→ **Brief**: Please repeat the data word for word, starting at the line that contains "Given: Select the" and stopping after the line that contains "Go forward with the right arrow button". Leave out the pictures.

→ **Exercise inputs**:

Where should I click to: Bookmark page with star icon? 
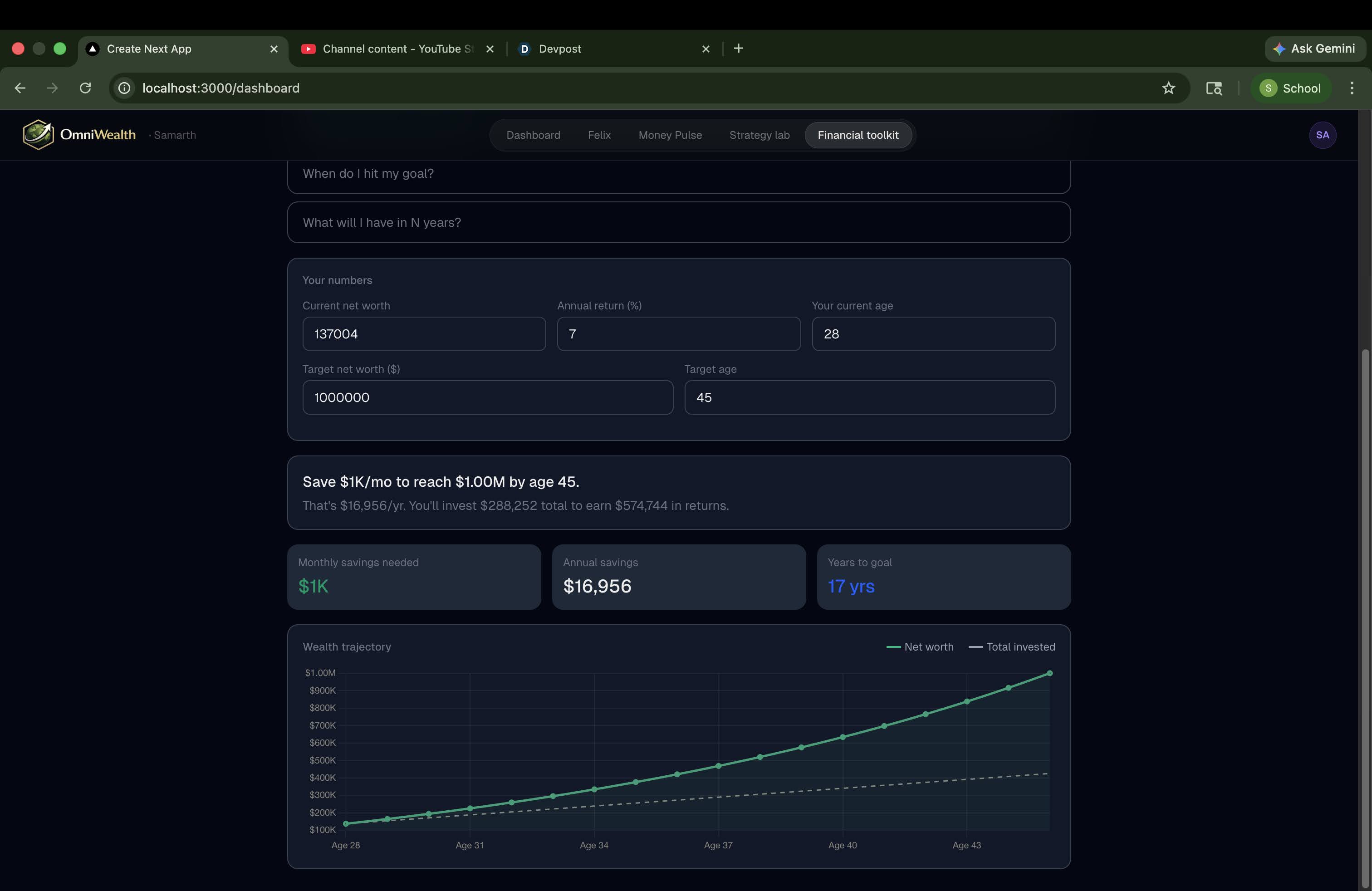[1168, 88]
* * *
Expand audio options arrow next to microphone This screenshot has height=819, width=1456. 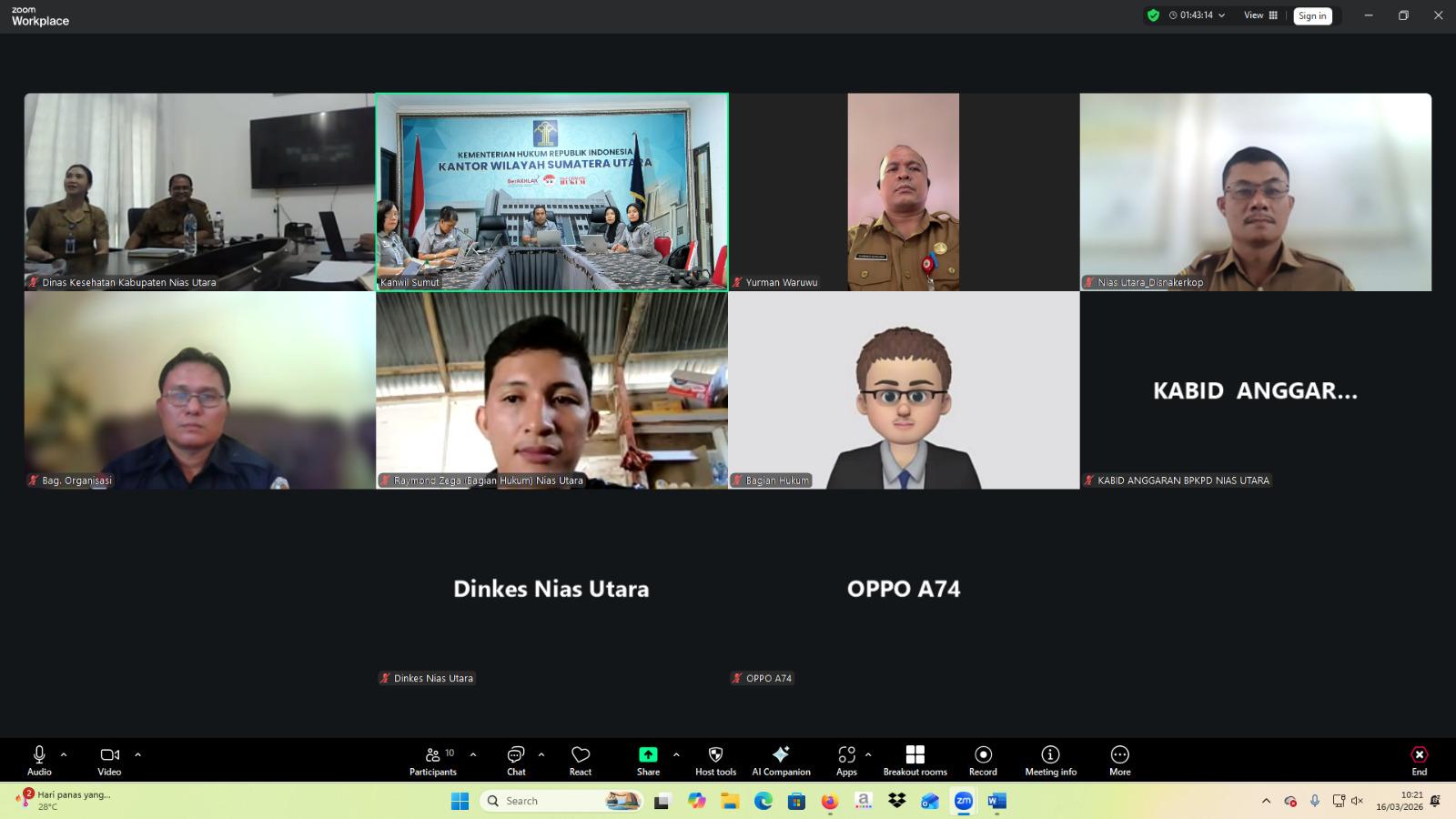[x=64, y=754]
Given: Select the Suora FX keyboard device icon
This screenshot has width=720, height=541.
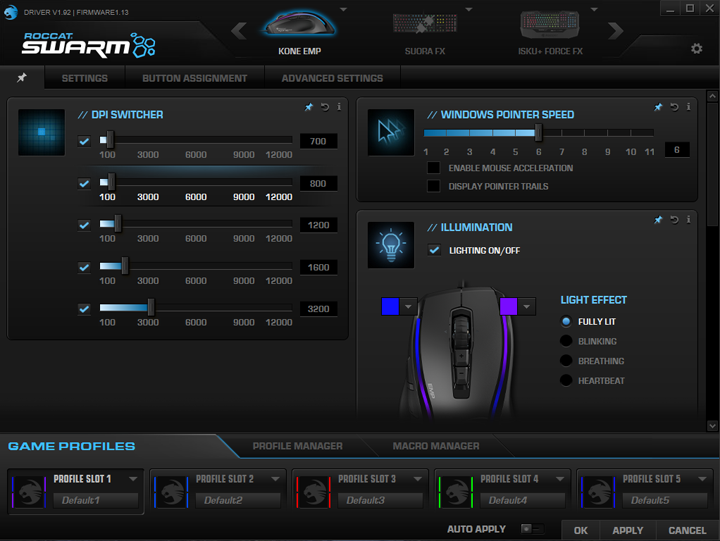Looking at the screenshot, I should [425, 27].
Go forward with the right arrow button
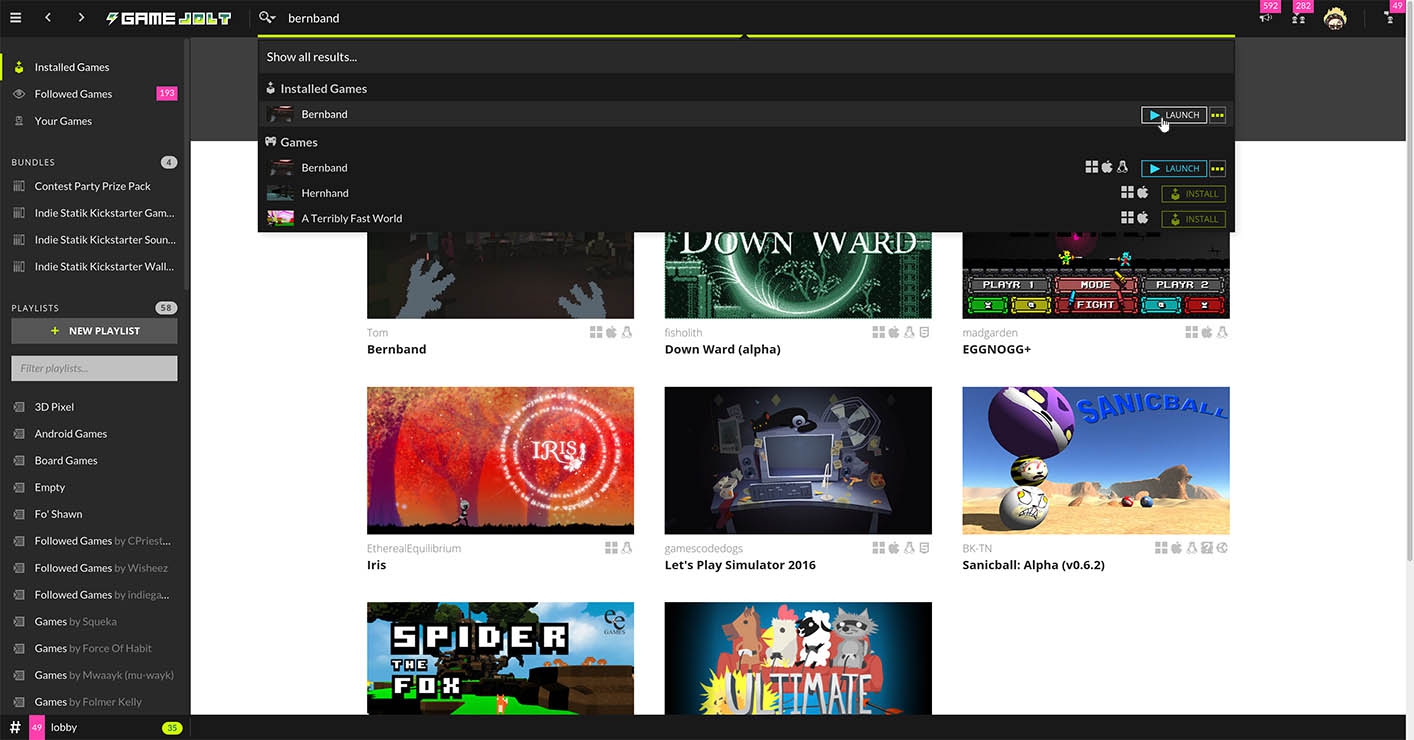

→ **Solved exercise**:
Given: Select the Suora FX keyboard device icon
This screenshot has width=720, height=541.
Looking at the screenshot, I should [425, 27].
Go forward with the right arrow button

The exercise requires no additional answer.